───── Dataset records ─────

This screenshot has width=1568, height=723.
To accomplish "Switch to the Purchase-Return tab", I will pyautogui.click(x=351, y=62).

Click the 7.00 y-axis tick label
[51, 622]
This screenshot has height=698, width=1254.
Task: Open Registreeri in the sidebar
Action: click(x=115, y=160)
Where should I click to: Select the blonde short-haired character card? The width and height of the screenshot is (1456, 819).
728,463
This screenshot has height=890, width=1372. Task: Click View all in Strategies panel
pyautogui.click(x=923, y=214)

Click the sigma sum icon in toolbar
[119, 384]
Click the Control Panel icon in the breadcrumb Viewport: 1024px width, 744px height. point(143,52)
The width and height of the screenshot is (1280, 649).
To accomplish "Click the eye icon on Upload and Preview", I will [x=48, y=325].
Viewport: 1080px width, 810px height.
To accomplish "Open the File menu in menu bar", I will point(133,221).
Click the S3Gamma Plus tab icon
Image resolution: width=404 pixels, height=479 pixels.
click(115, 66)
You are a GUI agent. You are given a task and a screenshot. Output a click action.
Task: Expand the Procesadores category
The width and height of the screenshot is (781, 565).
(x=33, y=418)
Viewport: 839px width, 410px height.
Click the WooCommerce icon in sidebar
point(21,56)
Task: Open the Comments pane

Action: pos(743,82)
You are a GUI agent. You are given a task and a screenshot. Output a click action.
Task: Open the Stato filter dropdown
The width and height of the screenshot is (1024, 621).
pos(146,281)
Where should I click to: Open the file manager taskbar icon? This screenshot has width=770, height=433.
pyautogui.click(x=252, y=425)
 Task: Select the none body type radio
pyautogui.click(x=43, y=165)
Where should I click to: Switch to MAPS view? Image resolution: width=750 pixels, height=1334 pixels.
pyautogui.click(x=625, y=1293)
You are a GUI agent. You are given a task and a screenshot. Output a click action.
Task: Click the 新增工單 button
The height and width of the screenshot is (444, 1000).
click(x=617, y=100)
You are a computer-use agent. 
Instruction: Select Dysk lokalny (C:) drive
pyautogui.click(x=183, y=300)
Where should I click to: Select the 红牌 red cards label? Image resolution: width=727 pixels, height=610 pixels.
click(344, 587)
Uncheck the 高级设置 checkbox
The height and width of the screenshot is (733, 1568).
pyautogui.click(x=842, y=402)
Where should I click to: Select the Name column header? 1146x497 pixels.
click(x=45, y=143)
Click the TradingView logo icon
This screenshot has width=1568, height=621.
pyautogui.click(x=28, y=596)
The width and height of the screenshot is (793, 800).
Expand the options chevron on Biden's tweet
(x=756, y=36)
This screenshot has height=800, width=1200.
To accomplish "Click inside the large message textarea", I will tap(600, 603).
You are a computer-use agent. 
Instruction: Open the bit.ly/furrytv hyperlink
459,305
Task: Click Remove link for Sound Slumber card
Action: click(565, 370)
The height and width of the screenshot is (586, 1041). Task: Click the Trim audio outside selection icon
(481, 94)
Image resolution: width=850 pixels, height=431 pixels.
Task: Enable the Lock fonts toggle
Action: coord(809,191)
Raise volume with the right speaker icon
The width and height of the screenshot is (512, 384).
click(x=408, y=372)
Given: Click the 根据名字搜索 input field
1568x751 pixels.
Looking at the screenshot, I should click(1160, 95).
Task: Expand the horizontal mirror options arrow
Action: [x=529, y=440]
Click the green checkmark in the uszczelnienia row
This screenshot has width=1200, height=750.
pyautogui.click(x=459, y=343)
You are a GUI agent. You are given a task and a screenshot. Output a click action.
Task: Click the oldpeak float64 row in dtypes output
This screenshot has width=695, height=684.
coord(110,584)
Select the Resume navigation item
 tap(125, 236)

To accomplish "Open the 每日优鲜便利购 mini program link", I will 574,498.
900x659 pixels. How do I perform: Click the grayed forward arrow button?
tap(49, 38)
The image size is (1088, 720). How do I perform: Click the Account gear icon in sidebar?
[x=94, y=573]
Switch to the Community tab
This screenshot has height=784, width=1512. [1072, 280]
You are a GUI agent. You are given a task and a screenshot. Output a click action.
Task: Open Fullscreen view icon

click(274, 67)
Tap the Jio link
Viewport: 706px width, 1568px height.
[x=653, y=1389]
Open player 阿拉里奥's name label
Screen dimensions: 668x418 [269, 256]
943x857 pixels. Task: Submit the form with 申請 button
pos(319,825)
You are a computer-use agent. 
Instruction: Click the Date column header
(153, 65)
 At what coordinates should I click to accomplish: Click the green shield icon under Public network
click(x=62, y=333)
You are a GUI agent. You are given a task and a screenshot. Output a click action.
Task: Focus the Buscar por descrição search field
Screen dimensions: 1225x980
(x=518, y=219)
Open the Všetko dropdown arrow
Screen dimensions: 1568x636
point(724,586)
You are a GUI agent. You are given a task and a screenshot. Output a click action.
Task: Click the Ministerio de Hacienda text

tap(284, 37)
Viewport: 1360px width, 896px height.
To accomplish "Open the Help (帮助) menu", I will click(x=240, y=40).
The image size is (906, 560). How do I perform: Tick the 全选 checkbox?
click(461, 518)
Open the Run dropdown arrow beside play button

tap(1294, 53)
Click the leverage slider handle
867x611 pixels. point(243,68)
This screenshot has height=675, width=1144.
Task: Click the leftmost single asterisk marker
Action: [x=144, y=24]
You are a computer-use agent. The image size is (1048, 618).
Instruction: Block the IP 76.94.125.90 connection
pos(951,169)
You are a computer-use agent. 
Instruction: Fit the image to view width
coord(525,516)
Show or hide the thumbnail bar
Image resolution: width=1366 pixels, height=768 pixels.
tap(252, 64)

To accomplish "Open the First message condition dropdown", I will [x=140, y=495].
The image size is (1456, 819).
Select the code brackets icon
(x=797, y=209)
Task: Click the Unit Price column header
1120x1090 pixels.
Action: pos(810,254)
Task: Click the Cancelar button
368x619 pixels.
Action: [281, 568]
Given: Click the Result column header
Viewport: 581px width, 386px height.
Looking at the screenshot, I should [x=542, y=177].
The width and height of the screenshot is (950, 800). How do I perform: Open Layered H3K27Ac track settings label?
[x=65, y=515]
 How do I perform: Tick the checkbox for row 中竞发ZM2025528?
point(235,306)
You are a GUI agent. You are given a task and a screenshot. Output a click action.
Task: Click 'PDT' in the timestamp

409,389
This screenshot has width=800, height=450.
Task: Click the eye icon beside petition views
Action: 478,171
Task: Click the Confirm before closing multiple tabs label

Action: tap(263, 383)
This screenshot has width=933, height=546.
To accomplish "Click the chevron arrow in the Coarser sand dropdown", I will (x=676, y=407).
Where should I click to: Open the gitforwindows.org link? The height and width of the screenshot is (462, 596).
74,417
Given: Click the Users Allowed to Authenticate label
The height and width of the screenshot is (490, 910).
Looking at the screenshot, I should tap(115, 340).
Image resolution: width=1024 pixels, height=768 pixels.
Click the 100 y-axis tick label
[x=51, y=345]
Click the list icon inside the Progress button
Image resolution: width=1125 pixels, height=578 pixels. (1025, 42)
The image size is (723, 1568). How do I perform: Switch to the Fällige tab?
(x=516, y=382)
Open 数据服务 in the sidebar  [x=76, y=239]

─────

Go through the entries above and copy each line holding the string "field".

#### [Solution below]
Given: Click the 根据名字搜索 input field
Task: Focus the Buscar por descrição search field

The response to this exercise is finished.